Second, when *multiplying* two lists of strings together,
the mass of each string in the first list is *scaled* by the
number of strings in the second list. This scaling is because the
string that used to be at index *m* in the first list now
begins index *mn* in the combined list, where *n* is
the number of strings in the second list.

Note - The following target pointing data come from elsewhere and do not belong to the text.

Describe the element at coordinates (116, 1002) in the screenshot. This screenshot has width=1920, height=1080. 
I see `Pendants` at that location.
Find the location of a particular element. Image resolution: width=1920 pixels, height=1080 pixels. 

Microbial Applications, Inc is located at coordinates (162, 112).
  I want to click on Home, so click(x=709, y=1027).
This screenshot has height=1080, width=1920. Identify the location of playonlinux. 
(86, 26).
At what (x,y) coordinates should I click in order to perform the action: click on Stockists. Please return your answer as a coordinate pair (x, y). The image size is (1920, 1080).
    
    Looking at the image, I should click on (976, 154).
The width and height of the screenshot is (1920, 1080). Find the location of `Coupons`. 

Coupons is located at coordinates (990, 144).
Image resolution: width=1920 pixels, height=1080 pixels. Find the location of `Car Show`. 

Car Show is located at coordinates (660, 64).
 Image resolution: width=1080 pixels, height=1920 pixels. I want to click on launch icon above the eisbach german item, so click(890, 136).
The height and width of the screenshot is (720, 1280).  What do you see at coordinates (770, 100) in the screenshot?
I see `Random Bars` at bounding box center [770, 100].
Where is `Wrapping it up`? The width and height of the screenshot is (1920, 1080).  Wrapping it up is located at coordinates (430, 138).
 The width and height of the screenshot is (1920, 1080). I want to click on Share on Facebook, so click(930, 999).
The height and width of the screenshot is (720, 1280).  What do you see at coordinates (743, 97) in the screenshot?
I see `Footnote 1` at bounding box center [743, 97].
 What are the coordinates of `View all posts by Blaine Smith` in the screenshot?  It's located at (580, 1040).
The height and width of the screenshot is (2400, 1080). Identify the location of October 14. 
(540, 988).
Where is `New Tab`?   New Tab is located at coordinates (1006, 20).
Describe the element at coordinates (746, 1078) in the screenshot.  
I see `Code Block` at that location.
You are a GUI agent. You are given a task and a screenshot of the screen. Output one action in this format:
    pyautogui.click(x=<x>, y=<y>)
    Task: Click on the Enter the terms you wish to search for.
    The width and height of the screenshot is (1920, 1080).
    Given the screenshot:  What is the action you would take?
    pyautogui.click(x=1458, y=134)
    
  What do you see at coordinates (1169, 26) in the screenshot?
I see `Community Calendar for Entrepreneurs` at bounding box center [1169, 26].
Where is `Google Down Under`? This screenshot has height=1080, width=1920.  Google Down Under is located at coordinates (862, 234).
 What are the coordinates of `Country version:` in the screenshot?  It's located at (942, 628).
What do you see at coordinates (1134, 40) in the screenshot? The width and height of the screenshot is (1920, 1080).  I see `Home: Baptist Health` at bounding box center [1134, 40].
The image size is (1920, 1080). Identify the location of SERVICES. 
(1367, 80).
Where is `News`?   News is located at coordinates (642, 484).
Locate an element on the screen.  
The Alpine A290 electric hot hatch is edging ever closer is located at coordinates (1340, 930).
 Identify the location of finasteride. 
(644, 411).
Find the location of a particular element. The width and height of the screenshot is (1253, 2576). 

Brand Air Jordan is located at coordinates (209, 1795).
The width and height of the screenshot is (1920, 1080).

`instance (Ord c) => Seminearring (Numbered c) where one = Numbered one Numbered a * Numbered b = Numbered (fmap f a * b) where Deriv n _ = total b f (Deriv c (v,m)) = Deriv c (v, m <* n)`

These two instance definitions use the fact that
`Trie`

is a `Functor`

.

`instance Functor (Trie c) where fmap f (Trie t e r) = Trie (f t) (f e) (fmap (fmap f) r)`

Done! Because our list of strings begins at “one” rather than
“zero”, we prepend an empty string (“`one +`

”) to
correct the masses.

`answer | target == volume m = (string, mass m) | otherwise = error "The target letter does not end a string" where target = 51000000000 Numbered grammar = one + ten9 (string, m) = search stop grammar stop m = volume m >= target volume (Deriv _ (Wrap (Nat n), _)) = n mass (Deriv _ (_, Wrap (Nat n))) = n`

The answer to the puzzle is an ordered pair.

`*WordNumbers4> answer ("sixhundredseventysixmillionsevenhundredfortysixthousandfivehundredseventyfive",413540008163475743)`

**Update:** Fixed the trie invariant along with
some problems in grammar and indentation.